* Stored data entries

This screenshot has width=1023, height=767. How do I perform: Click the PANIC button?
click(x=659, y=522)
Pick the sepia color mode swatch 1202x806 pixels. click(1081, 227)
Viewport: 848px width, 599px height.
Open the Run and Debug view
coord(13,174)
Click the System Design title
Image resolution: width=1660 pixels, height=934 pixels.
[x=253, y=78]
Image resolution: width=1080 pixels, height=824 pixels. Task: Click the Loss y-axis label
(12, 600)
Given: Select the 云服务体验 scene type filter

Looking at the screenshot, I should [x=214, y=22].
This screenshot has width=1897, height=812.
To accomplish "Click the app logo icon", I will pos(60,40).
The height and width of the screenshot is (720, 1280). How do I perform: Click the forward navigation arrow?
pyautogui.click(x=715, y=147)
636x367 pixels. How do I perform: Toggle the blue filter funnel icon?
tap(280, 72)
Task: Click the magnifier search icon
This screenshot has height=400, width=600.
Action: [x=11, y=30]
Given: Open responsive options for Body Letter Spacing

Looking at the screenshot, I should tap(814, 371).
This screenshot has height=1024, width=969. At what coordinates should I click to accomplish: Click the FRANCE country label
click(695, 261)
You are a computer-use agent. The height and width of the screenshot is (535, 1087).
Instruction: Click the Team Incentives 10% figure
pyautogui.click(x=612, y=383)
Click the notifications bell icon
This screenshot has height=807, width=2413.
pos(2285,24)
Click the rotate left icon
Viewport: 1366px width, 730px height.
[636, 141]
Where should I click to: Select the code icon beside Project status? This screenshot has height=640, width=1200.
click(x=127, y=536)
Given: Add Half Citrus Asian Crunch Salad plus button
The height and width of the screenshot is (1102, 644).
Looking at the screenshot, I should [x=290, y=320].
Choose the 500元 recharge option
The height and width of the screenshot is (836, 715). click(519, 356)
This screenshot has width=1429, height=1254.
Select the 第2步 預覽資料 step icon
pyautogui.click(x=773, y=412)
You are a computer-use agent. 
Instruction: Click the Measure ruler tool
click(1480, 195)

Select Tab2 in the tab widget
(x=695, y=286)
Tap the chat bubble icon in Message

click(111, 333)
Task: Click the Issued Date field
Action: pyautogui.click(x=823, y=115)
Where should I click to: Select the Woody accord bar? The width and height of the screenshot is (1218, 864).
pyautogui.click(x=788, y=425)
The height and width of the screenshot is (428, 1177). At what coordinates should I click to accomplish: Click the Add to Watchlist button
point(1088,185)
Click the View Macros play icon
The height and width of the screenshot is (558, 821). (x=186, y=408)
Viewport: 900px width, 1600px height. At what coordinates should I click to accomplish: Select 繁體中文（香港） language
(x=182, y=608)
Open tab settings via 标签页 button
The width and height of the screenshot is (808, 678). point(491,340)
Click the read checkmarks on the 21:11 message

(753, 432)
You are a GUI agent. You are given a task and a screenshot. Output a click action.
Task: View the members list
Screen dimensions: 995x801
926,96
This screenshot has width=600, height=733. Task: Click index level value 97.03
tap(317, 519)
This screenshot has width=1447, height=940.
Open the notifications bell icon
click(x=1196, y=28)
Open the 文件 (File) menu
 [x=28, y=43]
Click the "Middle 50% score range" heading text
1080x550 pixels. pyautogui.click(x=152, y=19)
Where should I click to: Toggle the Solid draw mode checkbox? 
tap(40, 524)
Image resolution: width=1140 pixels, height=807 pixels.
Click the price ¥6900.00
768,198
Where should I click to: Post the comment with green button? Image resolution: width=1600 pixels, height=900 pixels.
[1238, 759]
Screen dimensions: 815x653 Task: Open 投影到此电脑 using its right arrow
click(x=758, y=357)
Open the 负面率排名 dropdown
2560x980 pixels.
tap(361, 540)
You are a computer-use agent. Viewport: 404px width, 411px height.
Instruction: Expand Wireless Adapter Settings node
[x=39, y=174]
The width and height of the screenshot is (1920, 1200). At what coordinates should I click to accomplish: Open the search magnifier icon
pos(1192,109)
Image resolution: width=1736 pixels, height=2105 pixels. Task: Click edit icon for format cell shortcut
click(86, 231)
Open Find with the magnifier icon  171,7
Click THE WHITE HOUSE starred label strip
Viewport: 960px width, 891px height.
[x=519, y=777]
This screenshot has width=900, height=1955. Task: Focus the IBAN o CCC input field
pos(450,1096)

* Task instructions
Which of the lines above hold the string "computer"? Copy each one.

* Exercise response
You are a computer-use agent. The height and width of the screenshot is (535, 1087).
You are a computer-use agent. 
You are a computer-use agent. Viewport: 404px width, 411px height.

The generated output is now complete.